In an unprecedented windfall for public access to health data, University of Pittsburgh Graduate School of Public Health researchers have collected and digitized all weekly surveillance reports for reportable diseases in the United States going back more than 125 years.
The easily searchable database, described in the Nov. 28 issue of the New England Journal of Medicine, is free and publicly available. Supported by the Bill & Melinda Gates Foundation and the National Institutes of Health (NIH), the project's goal is to aid scientists and public health officials in the eradication of deadly and devastating diseases.
"Using this database, we estimate that more than 100 million cases of serious childhood contagious diseases have been prevented, thanks to the introduction of vaccines," said lead author Willem G. van Panhuis, M.D., Ph.D., assistant professor of epidemiology at Pitt Public Health. "But we also are able to see a resurgence of some of these diseases in the past several decades as people forget how devastating they can be and start refusing vaccines."
Despite the availability of a pertussis vaccine since the 1920s, the largest pertussis epidemic in the U.S. since 1959 occurred last year. Measles, mumps and rubella outbreaks also have reoccurred since the early 1980s.
"Analyzing historical epidemiological data can reveal patterns that help us understand how infectious diseases spread and what interventions have been most effective," said Irene Eckstrand, Ph.D., of NIH, which partially funded the research through its Models of Infectious Disease Agent Study. "This new work shows the value of using computational methods to study historical data—in this case, to show the impact of vaccination in reducing the burden of infectious diseases over the past century."
"We are very excited about the release of the database," said Steven Buchsbaum, deputy director, Discovery and Translational Sciences, for the Bill & Melinda Gates Foundation. "We anticipate this will not only prove to be an invaluable tool permitting researchers around the globe to develop, test and validate epidemiological models, but also has the potential to serve as a model for how other organizations could make similar sets of critical public health data more broadly, publicly available."
The digitized dataset is dubbed Project TychoTM, for 16th century Danish nobleman Tycho Brahe, whose meticulous astronomical observations enabled Johannes Kepler to derive the laws of planetary motion.
"Tycho Brahe's data were essential to Kepler's discovery of the laws of planetary motion," said senior author Donald S. Burke, M.D., Pitt Public Health dean and UPMC-Jonas Salk Chair of Global Health. "Similarly, we hope that our Project Tycho disease database will help spur new, life-saving research on patterns of epidemic infectious disease and the effects of vaccines. Open access to disease surveillance records should be standard practice, and we are working to establish this as the norm worldwide."
The researchers selected eight vaccine-preventable contagious diseases for a more detailed analysis: smallpox, polio, measles, rubella, mumps, hepatitis A, diphtheria and pertussis. By overlaying the reported outbreaks with the year of vaccine licensure, the researchers are able to give a clear, visual representation of the effect that vaccines have in controlling communicable diseases.

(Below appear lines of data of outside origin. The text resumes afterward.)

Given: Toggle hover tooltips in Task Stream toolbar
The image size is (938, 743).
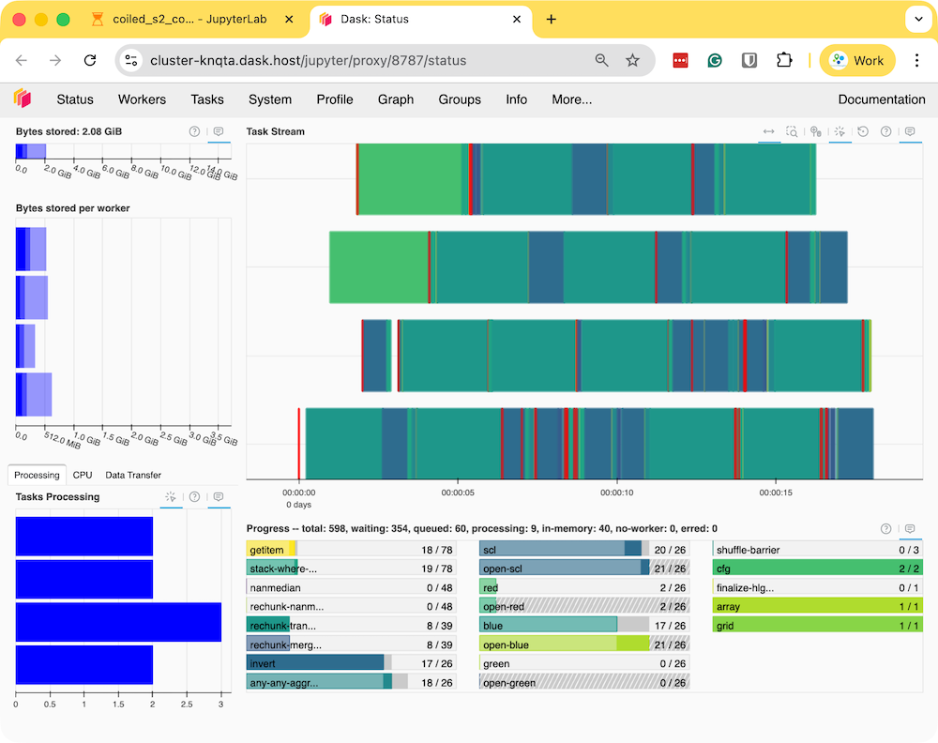Looking at the screenshot, I should [x=909, y=132].
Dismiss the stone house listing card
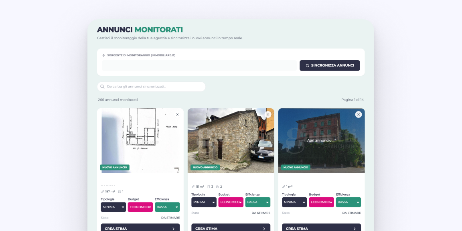This screenshot has width=462, height=231. tap(268, 115)
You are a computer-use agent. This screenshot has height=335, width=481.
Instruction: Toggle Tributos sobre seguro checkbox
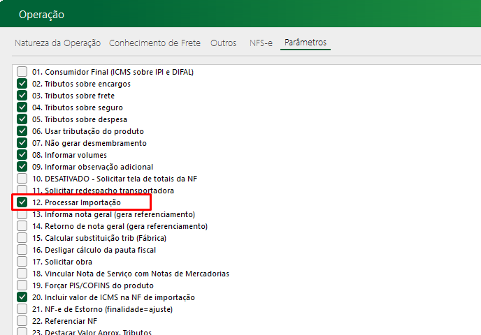click(x=22, y=107)
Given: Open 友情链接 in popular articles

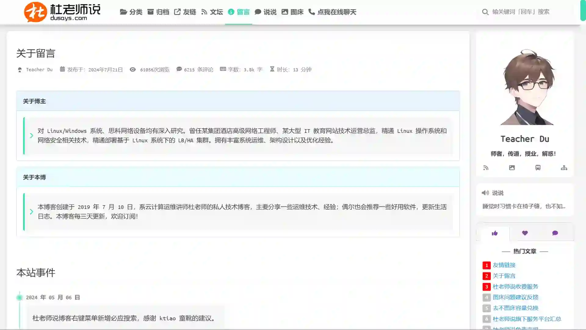Looking at the screenshot, I should point(504,265).
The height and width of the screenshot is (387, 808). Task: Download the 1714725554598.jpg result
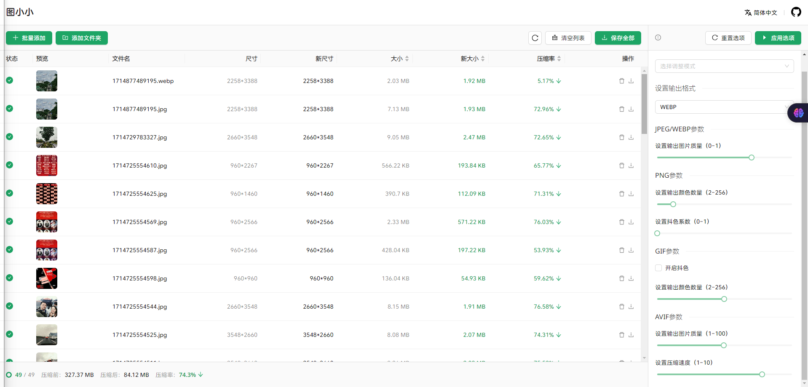(631, 278)
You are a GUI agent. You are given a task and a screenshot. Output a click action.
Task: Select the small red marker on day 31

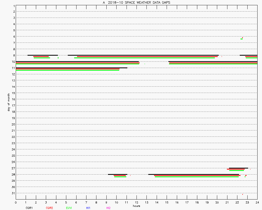click(x=243, y=194)
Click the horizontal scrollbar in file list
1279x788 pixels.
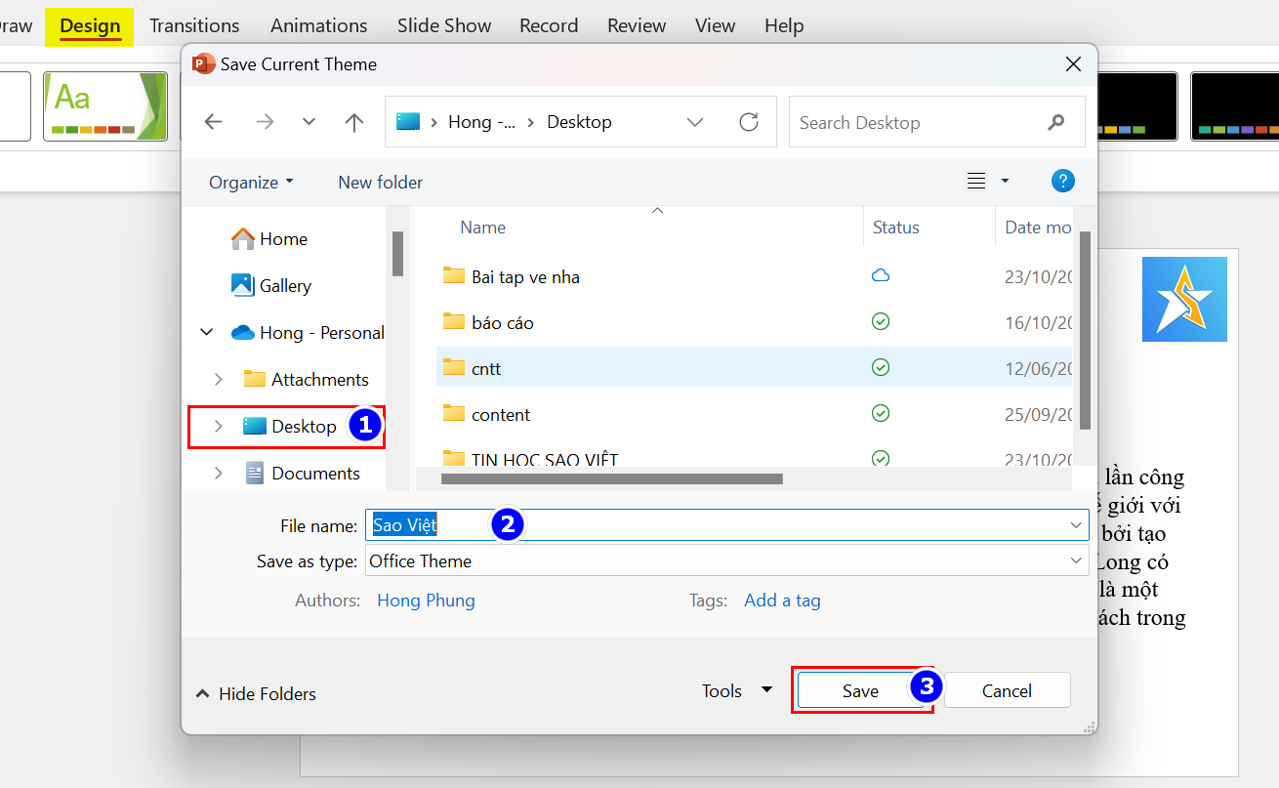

"Infectious disease research is critically dependent on reliable historical data to understand underlying epidemic dynamics. However, my colleagues and I repeatedly find ourselves digging out historical datasets from various sources in different states of preservation," said Dr. van Panhuis. "By digitizing and giving open access to the entire collection of U.S. notifiable disease data, we've made a bold move toward solving this problem."
The researchers obtained all weekly notifiable disease surveillance tables published between 1888 and 2013—approximately 6,500 tables—in various historical reports, including the U.S. Centers for Disease Control and Prevention's Morbidity and Mortality Weekly Report. These tables were available only in paper format or as PDF scans in online repositories that could not be read by computers and had to be hand-entered. With an estimated 200 million keystrokes, the data—including death counts, reporting locations, time periods and diseases—were digitized. A total of 56 diseases were reported for at least some period of time during the 125-year time span, with no single disease reported continuously.
"This work by the Tycho Team is remarkable and represents the next step in making government data accessible and useful," said Bryan Sivak, U.S. Department of Health and Human Services chief technology officer and entrepreneur in residence. "This is a great example of how our policies on open data and public access accelerate the use of computer-readable data by researchers and application developers to create new tools and provide valuable insights into the nation's health."
All these data now can be explored and retrieved by everyone on the Project Tycho Web site http://www.tycho.pitt.edu. The open access release of these data has ignited a collaboration with the United States Open Government Initiative and, in the near future, the Project Tycho database will be available on the HealthData.gov Web pages.
"Historical records are a precious yet undervalued resource. As Danish philosopher Soren Kierkegaard said, we live forward but understand backward," explained Dr. Burke. "By 'rescuing' these historical disease data and combining them into a single, open-access, computable system, we now can better understand the devastating impact of epidemic diseases, and the remarkable value of vaccines in preventing illness and death."